Cela rend la muqueuse plus vulnérable aux microtraumatismes, irritations et infections secondaires. Une réaction inflammatoire non infectieuse se développe, appelée colpite sénile.
Facteurs de risque pour le développement
Outre le changement hormonal naturel pendant la ménopause, les facteurs suivants peuvent augmenter le risque :
- Ovariectomie (ablation chirurgicale des ovaires)
- Radiothérapie ou chimiothérapie
- Médicaments anti-œstrogènes (par exemple tamoxifène pour le cancer du sein)
- Ménopause prolongée sans hormones
- États de carence générale en œstrogènes, par exemple sous-poids ou maladies chroniques
Quels symptômes apparaissent lors d'une colpite sénile ?

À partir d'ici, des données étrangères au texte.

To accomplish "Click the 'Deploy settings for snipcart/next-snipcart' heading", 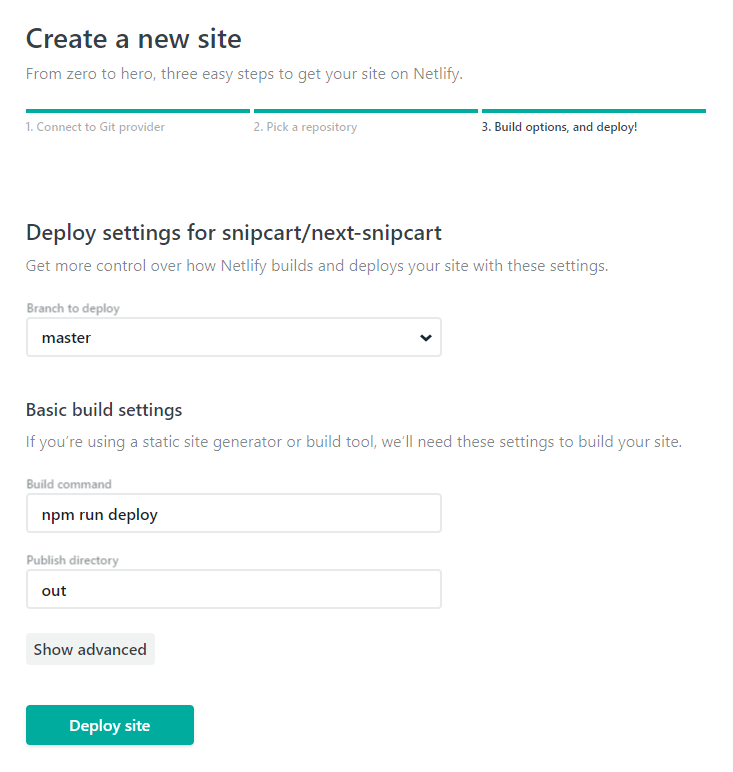I will [x=233, y=233].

Colpite sénile s'accompagne d'une multitude de symptômes principalement dus à Amincissement et sécheresse de la muqueuse vaginale peuvent être causés par une carence en œstrogènes. Les symptômes se développent souvent progressivement et ne sont pas immédiatement reconnus comme une maladie médicalement pertinente par de nombreuses personnes concernées.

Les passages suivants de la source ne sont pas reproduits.